PROBLEM
Copy out the part that opens with the line containing "Given: Switch to the メンション metric view" and closes with the line containing "Looking at the", both lines included. Omit the pictures from your answer.

GIVEN ENTRIES

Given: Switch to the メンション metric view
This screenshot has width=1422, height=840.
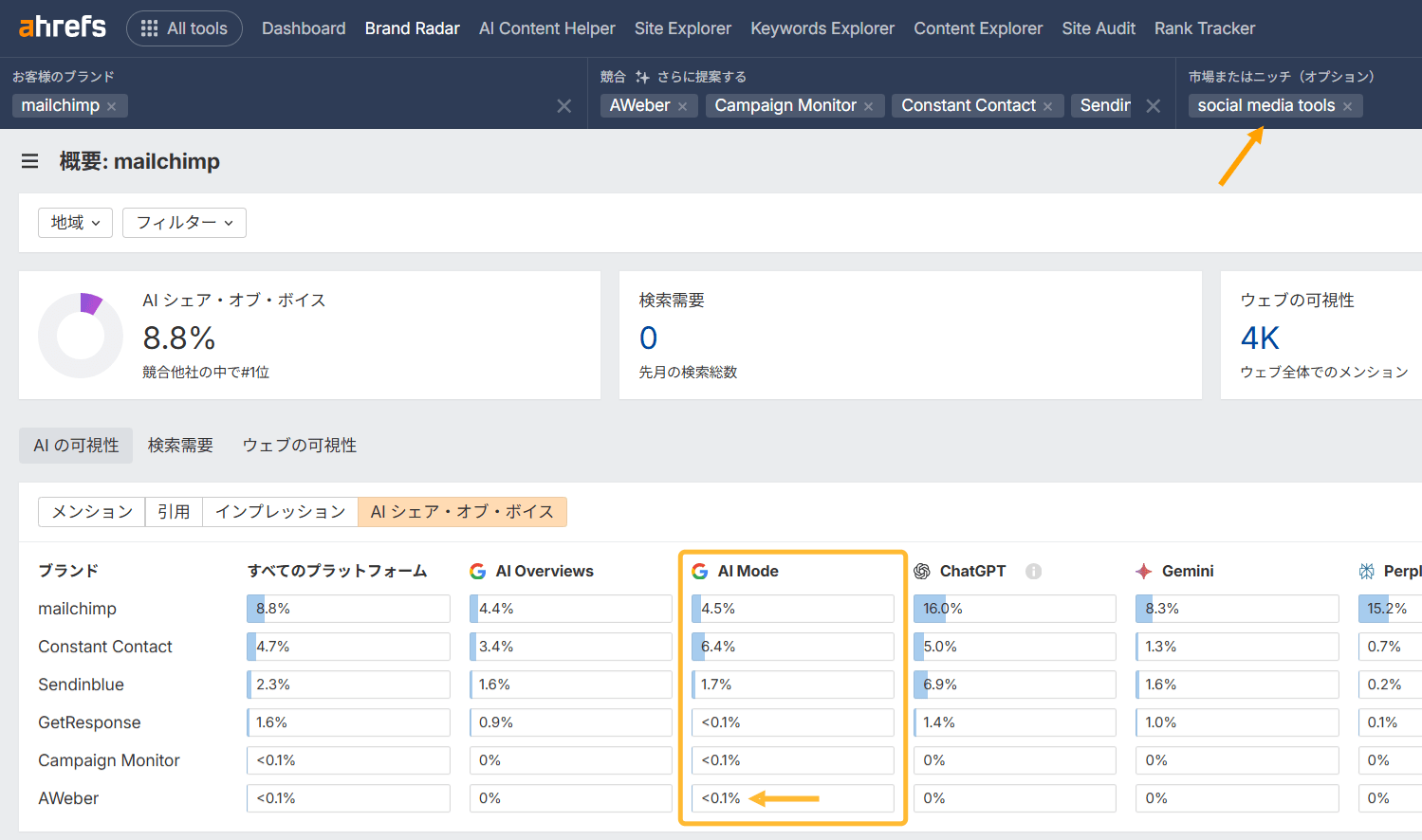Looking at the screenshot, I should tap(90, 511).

==

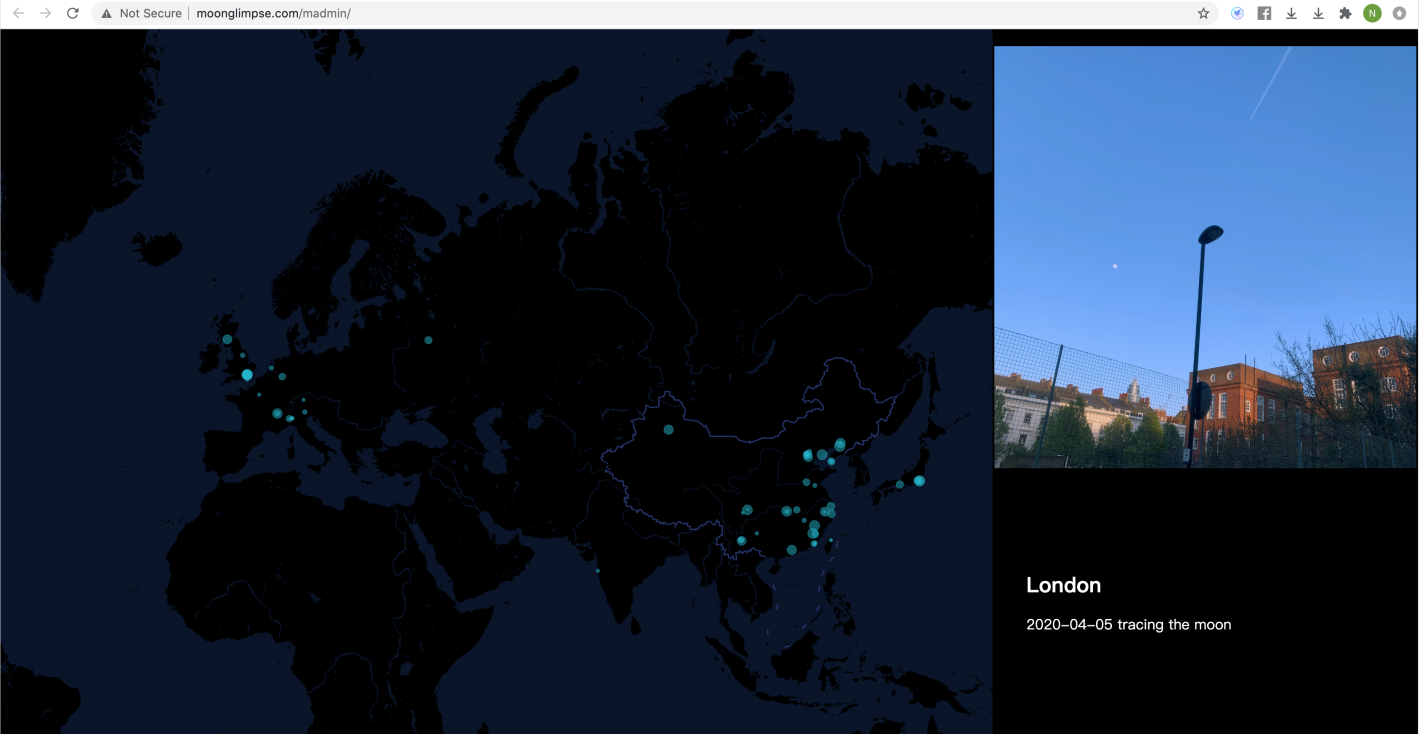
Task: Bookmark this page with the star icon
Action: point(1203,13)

---

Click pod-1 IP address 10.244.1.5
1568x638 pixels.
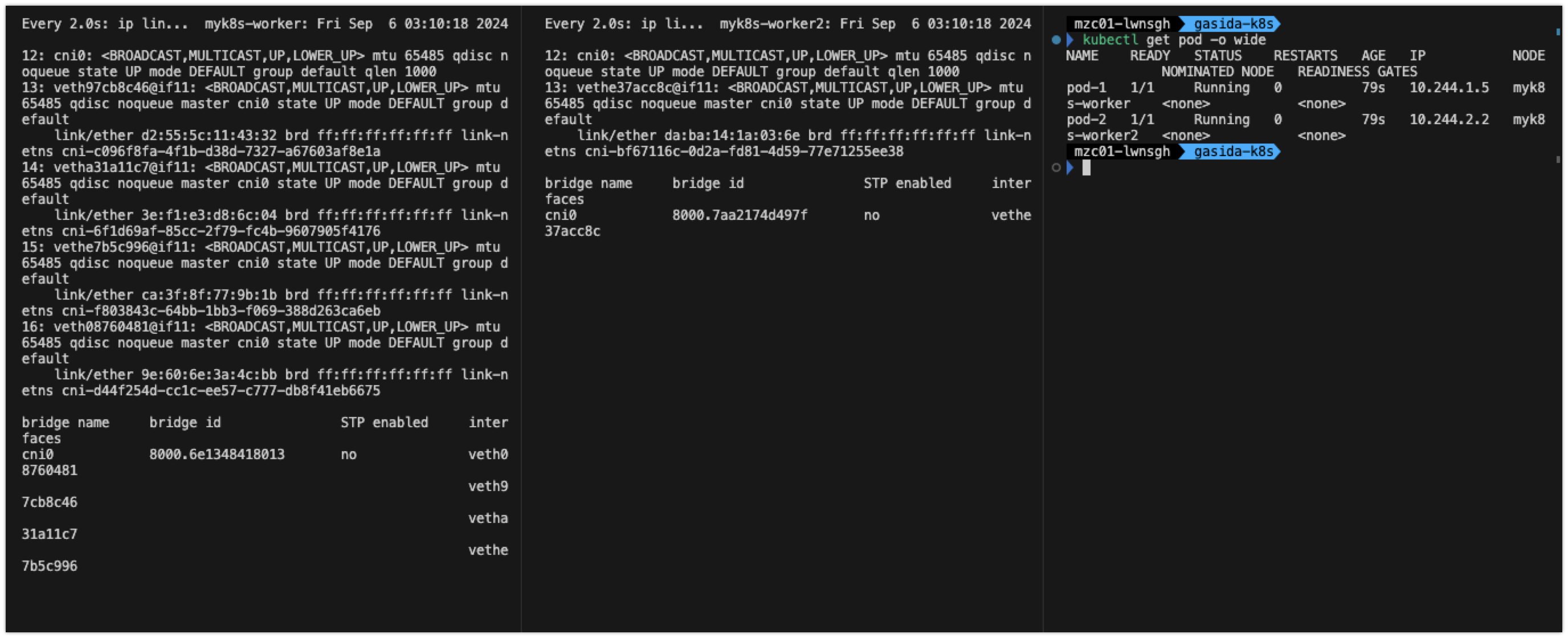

WRITTEN SOLUTION
Given: Switch to the メンション metric view
This screenshot has width=1422, height=840.
Looking at the screenshot, I should tap(90, 511).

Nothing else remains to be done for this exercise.